1960s Vega/Harmony 000-Size Flattop Guitar




This guitar was made by both Vega and Harmony. The body is a Harmony 000-size (15" lower bout) solid spruce, solid mahogany ladder-braced type that they used in their Sovereign H1203 lineup while the neck is a Boston-made Vega neck as seen on in-house Vega builds. The bridge also appears to be a Vega type and came with a glued-in bone saddle. In the latter part of the 50s and into the early 60s, Vega began concentrating on their banjos for the most part and used their (apparent stockpile) of guitar necks up by mating them to Harmony and other-make bodies -- and that's how this came about.

Today was "glorified setups" day in the shop and I was doing mostly fret level/dress and setup work. That's what this got, plus a light bridge shave and new bone saddle (the shave was to clean up after removing the superglued-in original saddle). It looks like this guitar had a bridge reglue in the past and it also wears a newer pickguard that replaced what looks like shadows of two classical-style pickguards that were used at some point.

The Vega neck makes this guitar way more desirable to me. They're far more stable over time than the Harmony necks (in my opinion) and feel better, too, with a sort of 50s Gibson meets Martin scale length. They're very comfortable and have a good "secure, safe" feeling. My experience with this guitar vs. your average H1203 is extremely positive whereas I get a more mixed-bag feel when I'm playing the Harmony variety neck (mostly because I don't like the feel of them, personally). The sound is bright, attacky, records-well, ladder-braced punch as you'd expect and it wears 12s quite happily.
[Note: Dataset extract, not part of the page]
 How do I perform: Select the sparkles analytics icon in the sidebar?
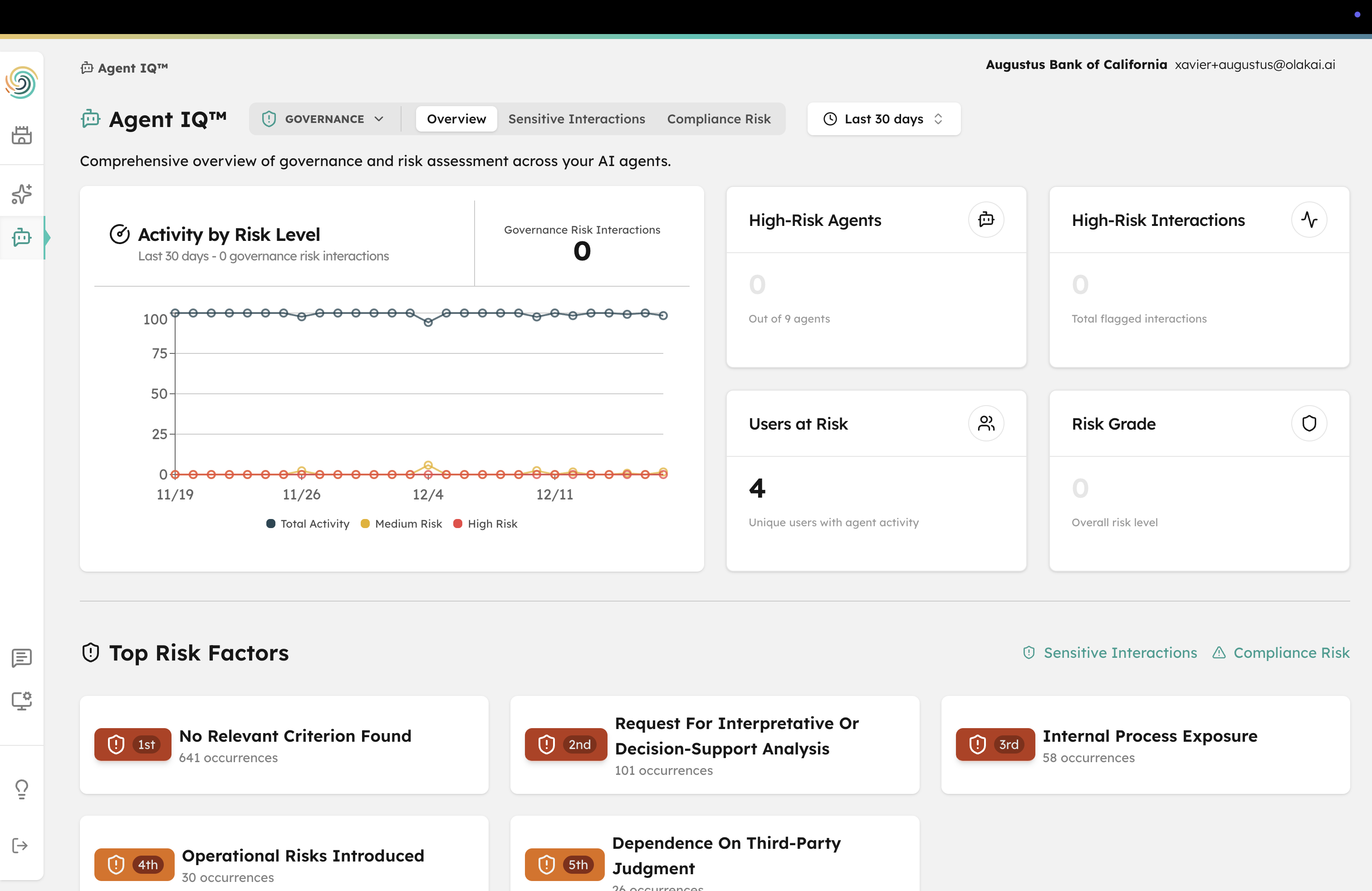click(x=21, y=194)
The body is solid spruce over solid mahogany. The neck is hog as well and both the bridge and board look like Brazilian rosewood to me. Dating on this guitar is difficult but I'd expect it to be from the very late 50s or early 60s.
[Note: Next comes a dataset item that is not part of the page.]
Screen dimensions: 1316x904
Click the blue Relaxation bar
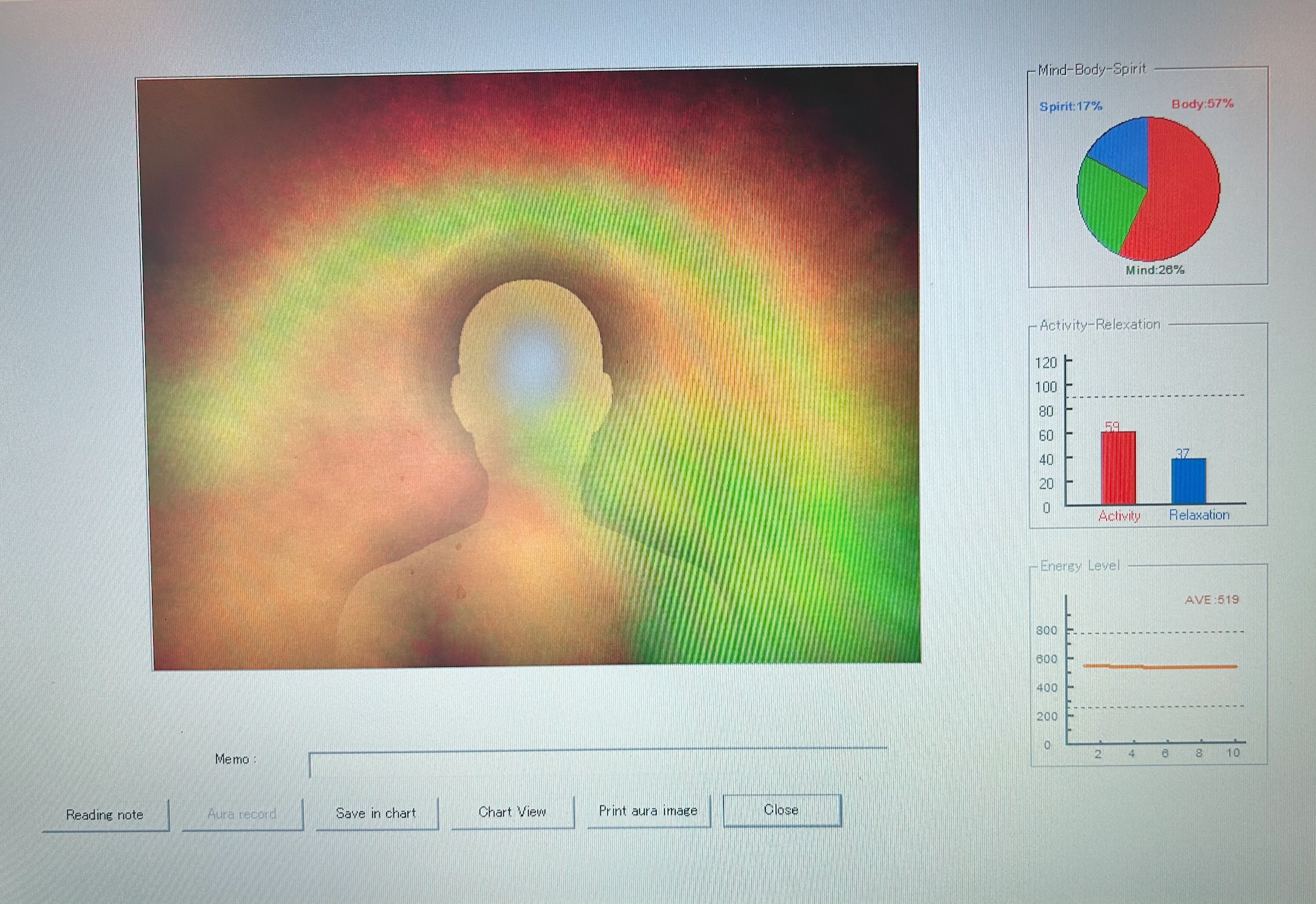tap(1189, 481)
There are no cracks save a 1" hairline on the rear which is tucked right next to the kerfing, filled, and stable.


1 11/16" nut and perfectly-functional truss. Original bone nut.


The frets needed mild leveling/dressing and feel great. They're the typical smallish Vega wire. The dots are pearl and there are side dots, too.



It's a shame I couldn't use the original bone saddle but it was glued-in fiercely and came apart removing it. This drop-in replacement is my own and compensated for good intonation up the neck. The pins look original and I also modified the string ramps to get them to allow a nice clean 45-degree break-angle on the saddle.



The mahogany back and sides (solid) look great.


After some lube, these original tuners work well.








Original endpin as well. Overall the guitar is pretty clean but there are the "shadows" (well, reverse-shadows) of classical pickguards on the top and various weatherchecking and small amounts of light wear here and there.

Comments

harmony guy said…
Nice one, Jack. Never knew a Vega H1203 variety existed. Is it called FT90 on the paper label?